Goal of the exercise:
In the records below, find the line containing "The width and", then extract that line and all subsequent lines exactly, leaving out everything else.

Data for this task:
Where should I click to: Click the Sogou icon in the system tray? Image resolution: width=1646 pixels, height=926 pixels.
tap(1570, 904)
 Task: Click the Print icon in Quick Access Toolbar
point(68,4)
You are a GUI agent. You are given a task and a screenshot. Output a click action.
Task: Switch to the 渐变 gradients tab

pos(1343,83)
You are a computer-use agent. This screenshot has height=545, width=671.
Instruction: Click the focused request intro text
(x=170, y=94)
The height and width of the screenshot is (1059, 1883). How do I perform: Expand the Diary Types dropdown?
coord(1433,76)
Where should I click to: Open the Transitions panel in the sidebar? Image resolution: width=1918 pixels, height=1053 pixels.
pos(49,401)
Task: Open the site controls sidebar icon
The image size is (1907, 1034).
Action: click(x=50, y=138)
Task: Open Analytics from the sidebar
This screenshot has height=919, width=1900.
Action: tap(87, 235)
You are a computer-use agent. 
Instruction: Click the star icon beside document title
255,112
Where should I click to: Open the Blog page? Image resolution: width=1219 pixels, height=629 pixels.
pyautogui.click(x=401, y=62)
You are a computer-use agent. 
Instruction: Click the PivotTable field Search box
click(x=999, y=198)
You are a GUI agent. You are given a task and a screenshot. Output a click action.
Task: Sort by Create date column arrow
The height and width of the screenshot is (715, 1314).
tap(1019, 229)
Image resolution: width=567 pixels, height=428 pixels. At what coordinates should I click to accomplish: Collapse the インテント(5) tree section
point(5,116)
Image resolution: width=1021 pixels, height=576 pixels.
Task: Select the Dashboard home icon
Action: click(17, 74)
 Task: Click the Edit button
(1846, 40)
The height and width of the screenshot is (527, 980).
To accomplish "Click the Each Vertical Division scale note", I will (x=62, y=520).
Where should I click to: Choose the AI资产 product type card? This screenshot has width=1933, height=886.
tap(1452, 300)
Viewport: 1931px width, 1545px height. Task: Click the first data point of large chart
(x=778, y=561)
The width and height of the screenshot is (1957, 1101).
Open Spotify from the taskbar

Your response:
The width and height of the screenshot is (1957, 1101).
Open Spotify from the taskbar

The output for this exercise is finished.